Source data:
----

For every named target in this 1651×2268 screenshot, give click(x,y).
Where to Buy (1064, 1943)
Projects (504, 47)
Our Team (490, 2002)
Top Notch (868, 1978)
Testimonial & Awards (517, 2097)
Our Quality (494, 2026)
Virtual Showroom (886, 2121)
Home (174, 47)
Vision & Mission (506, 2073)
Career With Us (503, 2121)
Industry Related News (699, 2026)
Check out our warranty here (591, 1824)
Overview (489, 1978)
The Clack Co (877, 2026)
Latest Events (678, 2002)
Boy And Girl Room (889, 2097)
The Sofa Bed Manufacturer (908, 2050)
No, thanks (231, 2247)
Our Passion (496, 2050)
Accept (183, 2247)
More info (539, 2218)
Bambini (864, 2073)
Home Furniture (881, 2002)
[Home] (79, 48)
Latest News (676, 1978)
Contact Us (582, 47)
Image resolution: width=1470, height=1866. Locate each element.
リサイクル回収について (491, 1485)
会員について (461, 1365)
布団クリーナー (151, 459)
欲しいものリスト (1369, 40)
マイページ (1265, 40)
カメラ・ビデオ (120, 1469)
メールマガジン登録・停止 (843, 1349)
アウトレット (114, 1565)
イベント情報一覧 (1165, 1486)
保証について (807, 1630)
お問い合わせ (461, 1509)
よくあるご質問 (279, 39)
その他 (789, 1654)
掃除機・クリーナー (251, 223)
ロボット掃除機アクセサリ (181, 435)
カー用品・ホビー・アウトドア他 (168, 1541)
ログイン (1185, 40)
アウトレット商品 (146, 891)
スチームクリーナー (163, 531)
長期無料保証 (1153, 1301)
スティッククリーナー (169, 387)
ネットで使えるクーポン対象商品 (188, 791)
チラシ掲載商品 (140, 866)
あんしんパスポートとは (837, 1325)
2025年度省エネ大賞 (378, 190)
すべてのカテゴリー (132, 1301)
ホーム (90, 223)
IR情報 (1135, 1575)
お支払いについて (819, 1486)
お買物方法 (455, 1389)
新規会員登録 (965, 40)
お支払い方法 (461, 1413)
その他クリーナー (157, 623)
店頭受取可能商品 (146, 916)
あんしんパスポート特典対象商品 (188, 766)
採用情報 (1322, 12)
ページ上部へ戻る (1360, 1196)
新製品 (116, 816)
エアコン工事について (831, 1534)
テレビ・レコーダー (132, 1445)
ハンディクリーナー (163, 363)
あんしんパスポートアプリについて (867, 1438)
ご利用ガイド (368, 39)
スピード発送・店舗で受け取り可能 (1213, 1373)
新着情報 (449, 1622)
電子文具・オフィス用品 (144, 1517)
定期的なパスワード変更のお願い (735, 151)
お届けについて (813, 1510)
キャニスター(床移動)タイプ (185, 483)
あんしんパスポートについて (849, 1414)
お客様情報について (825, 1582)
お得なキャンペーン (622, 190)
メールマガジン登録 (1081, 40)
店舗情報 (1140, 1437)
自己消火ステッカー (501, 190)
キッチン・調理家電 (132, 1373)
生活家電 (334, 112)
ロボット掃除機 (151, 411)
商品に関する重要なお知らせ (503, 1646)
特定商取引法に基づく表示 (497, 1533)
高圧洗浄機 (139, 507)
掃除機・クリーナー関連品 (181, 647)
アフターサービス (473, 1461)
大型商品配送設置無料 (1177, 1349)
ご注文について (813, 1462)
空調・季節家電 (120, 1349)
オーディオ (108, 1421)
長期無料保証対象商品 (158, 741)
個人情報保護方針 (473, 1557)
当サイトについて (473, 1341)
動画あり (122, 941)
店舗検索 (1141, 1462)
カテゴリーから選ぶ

----

ASSIGNMENT: Restate word for word the lines of the data above, starting at the line containing "その他 (789, 1654)" and ending at the line containing "ハンディクリーナー (163, 363)", both included, and nothing more.

SOLUTION TO THIS PROBLEM:
その他 (789, 1654)
掃除機・クリーナー (251, 223)
ロボット掃除機アクセサリ (181, 435)
カー用品・ホビー・アウトドア他 (168, 1541)
ログイン (1185, 40)
アウトレット商品 (146, 891)
スチームクリーナー (163, 531)
長期無料保証 (1153, 1301)
スティッククリーナー (169, 387)
ネットで使えるクーポン対象商品 (188, 791)
チラシ掲載商品 (140, 866)
あんしんパスポートとは (837, 1325)
2025年度省エネ大賞 (378, 190)
すべてのカテゴリー (132, 1301)
ホーム (90, 223)
IR情報 (1135, 1575)
お支払いについて (819, 1486)
お買物方法 (455, 1389)
新規会員登録 (965, 40)
お支払い方法 (461, 1413)
その他クリーナー (157, 623)
店頭受取可能商品 (146, 916)
あんしんパスポート特典対象商品 (188, 766)
採用情報 (1322, 12)
ページ上部へ戻る (1360, 1196)
新製品 (116, 816)
エアコン工事について (831, 1534)
テレビ・レコーダー (132, 1445)
ハンディクリーナー (163, 363)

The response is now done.